All entries below are to be written out again exactly, but no picture is to be copied.
----- PROVIDED RECORDS -----
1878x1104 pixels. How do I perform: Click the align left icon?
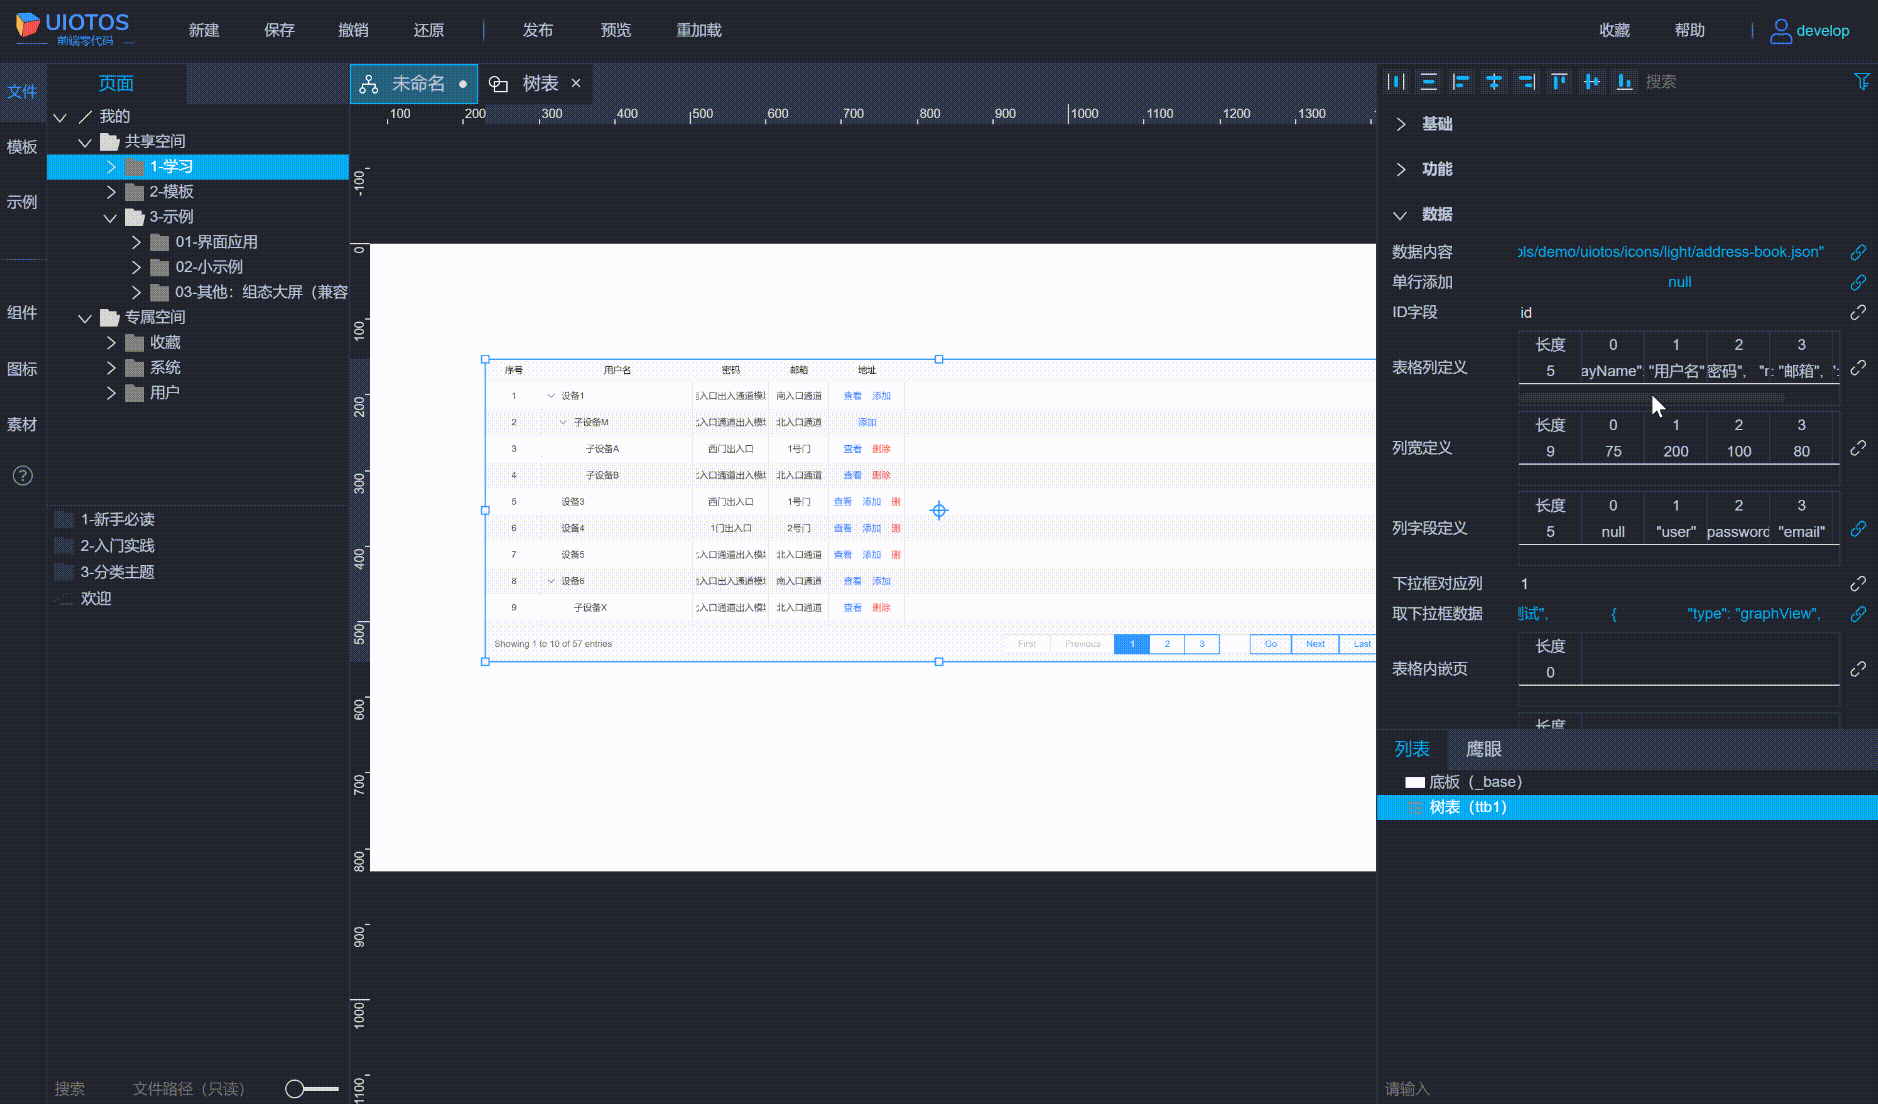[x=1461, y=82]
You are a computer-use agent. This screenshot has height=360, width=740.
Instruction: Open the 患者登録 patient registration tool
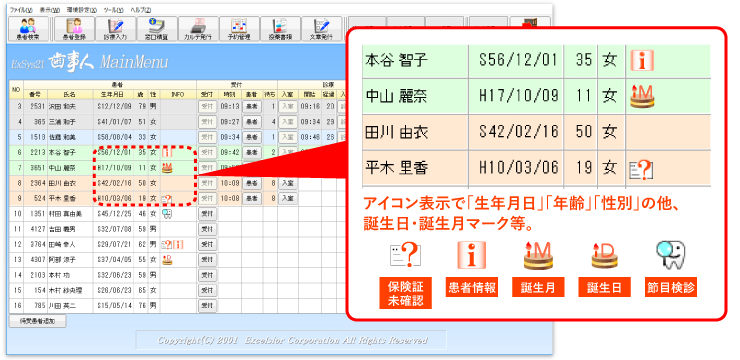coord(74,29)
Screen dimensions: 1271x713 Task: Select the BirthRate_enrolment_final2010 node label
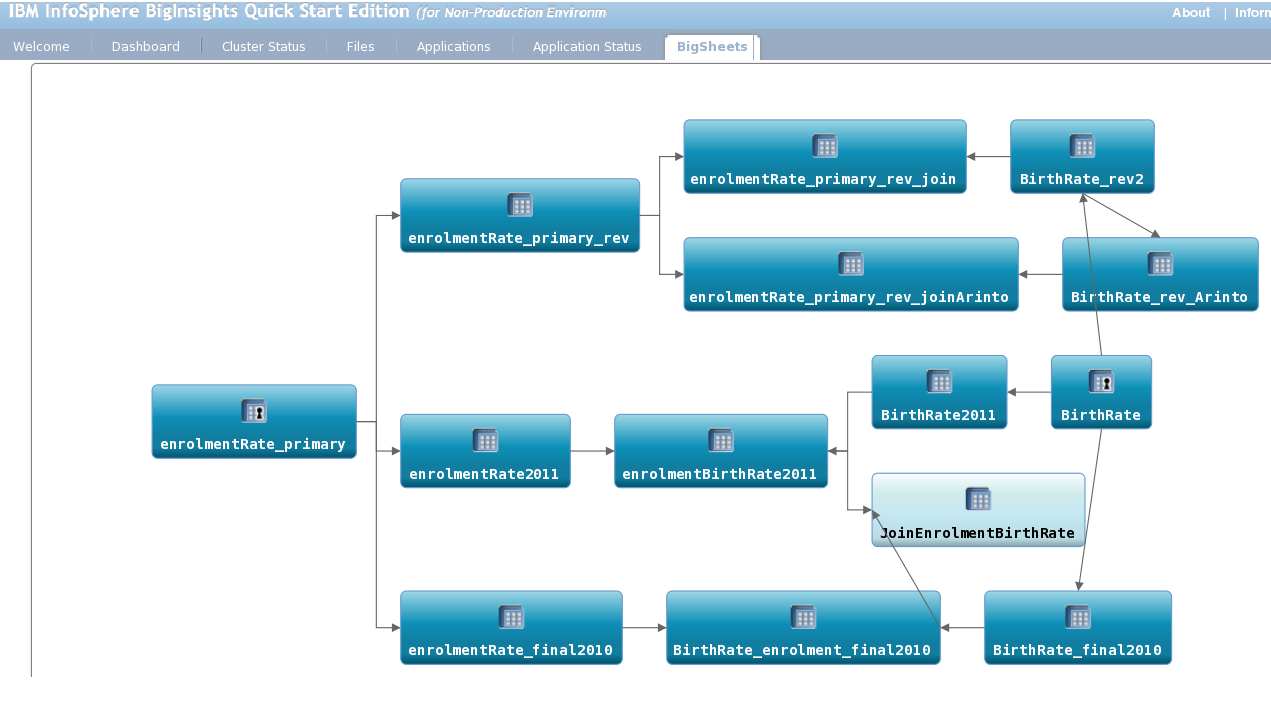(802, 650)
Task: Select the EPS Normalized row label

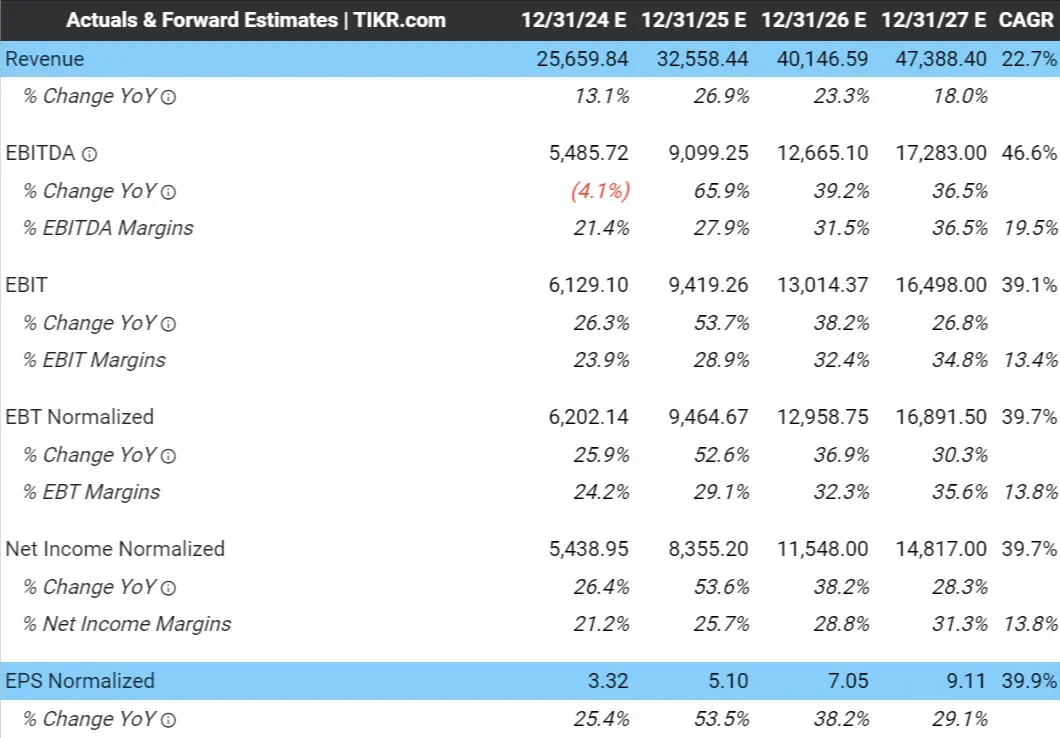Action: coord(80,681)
-----
TASK SOLUTION:
1878x1104 pixels. How do I perform: Click the align left icon?
[x=1461, y=82]
You are a computer-use agent. This screenshot has height=360, width=740.
Instruction: Open the 患者登録 patient registration tool
coord(74,29)
Screen dimensions: 1271x713 Task: Select the BirthRate_enrolment_final2010 node label
(802, 650)
Task: Select the EPS Normalized row label

Action: coord(80,681)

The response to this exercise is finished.